If you're into cat pictures, large cats, hunting for sport, hunting gear, the history of hunting, the history of dynastic royal succession and marriages, scarab shaped carved texts used to preserve the latter for posterity, or just kinky roleplay BDSM fetishes involving the lion hunts of Amenhotep III during the first ten years of his reign, then boy is this the thread for you! This thread is the one stop shop to get all your "lion hunts of Amenhotep III during the first ten years of his reign" needs. You'll be so sick of Amenhotep III and all the lions that he killed, that you'll move on to greener pastures by obsessing over the lions of nearby Assyria getting totally pwned by my man King Ashurbanipal. These carved relief artworks of ancient Nineveh come from Iraq, are known as the Lion Hunt of Ashurbanipal, but are now located rightfully and properly in the British Museum by Divine Right and the Grace of God.

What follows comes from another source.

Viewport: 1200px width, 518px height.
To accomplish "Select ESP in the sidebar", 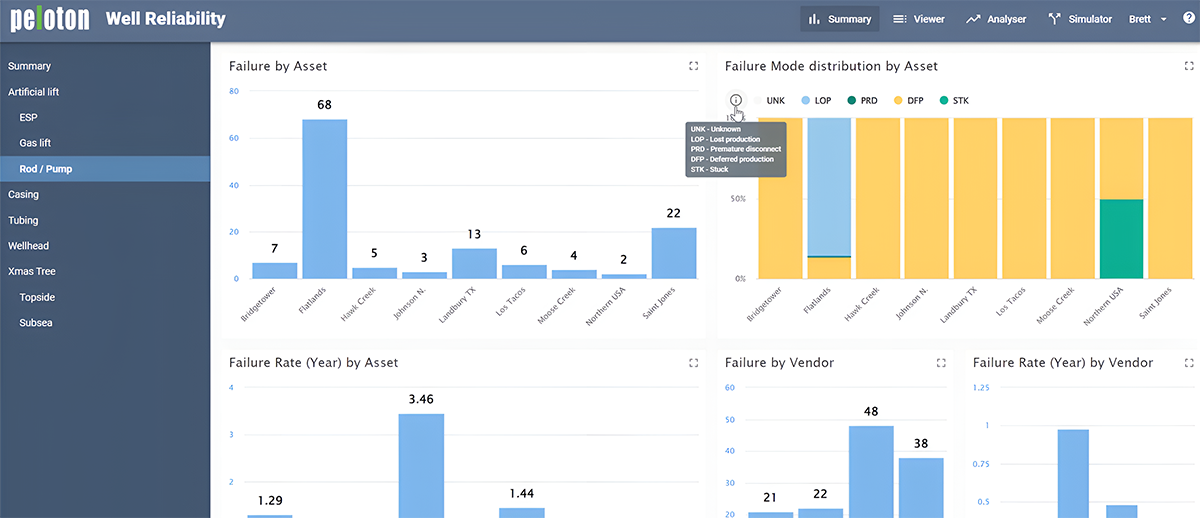I will tap(28, 118).

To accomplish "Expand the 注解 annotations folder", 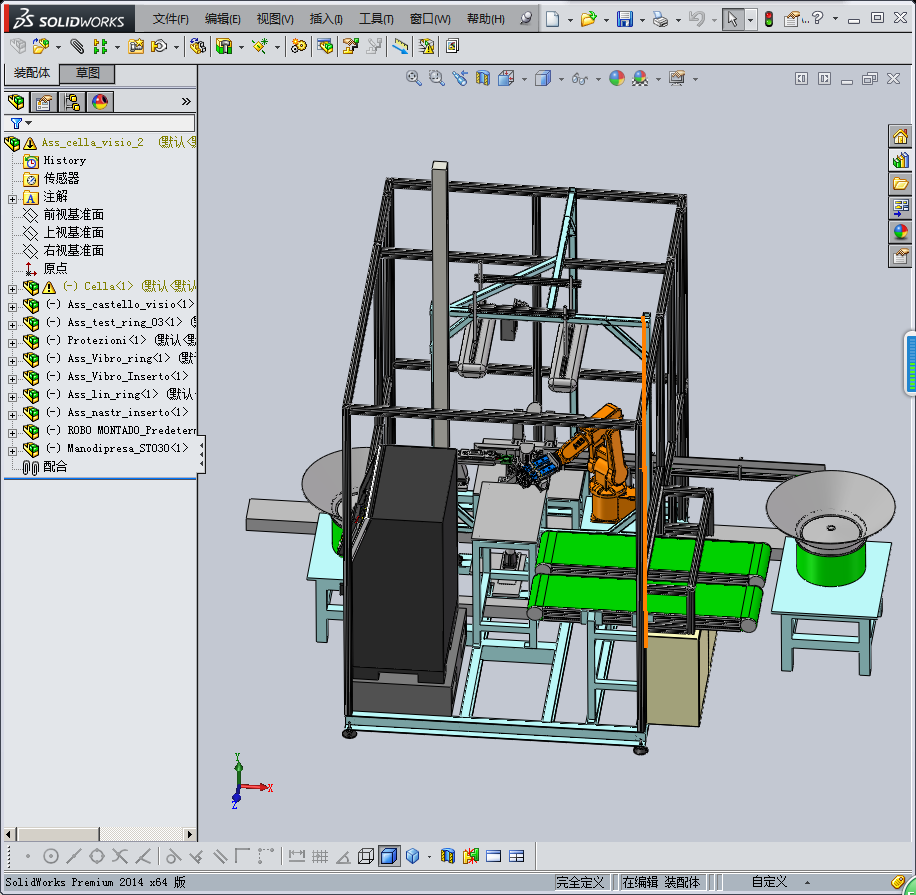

Not a night goes by where I don't have a dream, nay, a nightmare, about the lion hunts of Amenhotep III, his horses neighing, his chariot wheels creaking, his arrows whizzing by, his women shrieking while doing that stereotypical Egyptian dance with palms pointed in different directions ahead and behind them. I can no longer see a lion at a zoo or in a safari documentary without shouting hysterically in an attempt to alert the poor beasts that Amenhotep III is right behind them and he's about to make them into trophies for his royal court.
Scarabs documenting the lion hunts of Amenhotep III during the first ten years of his reign can be seen in the Royal Pump Room, Harrogate in North Yorkshire, England, where believe you me they have pumped those scarabs of all the information they could deliver on the whereabouts and actions of the king. They got a real royal pumping, if you know what I mean!